Trecho do texto ::
Próximos e distantes

O Suriname e a Guiana têm atraído os olhares e o investimento internacional nos últimos anos. Dependentes economicamente do setor primário, especialmente a agricultura e a extração de minérios, a descoberta de reservas de petróleo e gás é de extrema importância para os países vizinhos. Para isso, contam com um parceiro histórico como o Brasil.

“Ainda que se saiba pouco sobre esses países, e que pareçam distantes para nós, há uma tradição de relacionamento com o Brasil”, destaca Holzhacker. “São países pequenos, que dependem do extrativismo e do relacionamento com países europeus, tanto Holanda quanto Reino Unido, como no caso da Guiana, mas que têm um relacionamento de fronteira muito forte com o Brasil, especialmente o Suriname.”

Requisitos da tarefa :: Você pode retomar o texto sobre as relações do Suriname e da Guiana com o Brasil e continuá-lo a partir da última frase apresentada?

Conjunto de dados ::
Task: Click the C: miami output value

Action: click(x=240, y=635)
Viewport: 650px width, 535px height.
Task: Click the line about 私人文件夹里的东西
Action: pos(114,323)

Resultado da tarefa ::
As exportações do Brasil à Guiana somaram US$ 111,7 mil no ano passado. / Brasil de Fato

Parceiros comerciais e compradores de grãos brasileiros, esses países fronteiriços têm uma tradição de relacionamento comercial e ambiental com o Brasil, dada a fronteira em áreas de floresta amazônica. Em um projeto conjunto, por exemplo, o Brasil lançou com o Suriname e a Guiana Francesa no ano passado a plataforma Bio-Plateaux de mapeamento sobre a biodiversidade marinha dos rios amazônicos que cruzam os três países.

Com fronteira no Pará e Amapá, no caso do Suriname, e com o Pará e Roraima, no caso da Guiana, ambos os países compartilham uma vasta e importante biodiversidade com o Brasil. Com um histórico de governos repressores e a conquista de independência muito recente (Guiana em 1966 e Suriname em 1975), os vizinhos ao norte do Brasil apostam na exploração de recursos que o mundo deve abandonar se quiser enfrentar a emergência climática.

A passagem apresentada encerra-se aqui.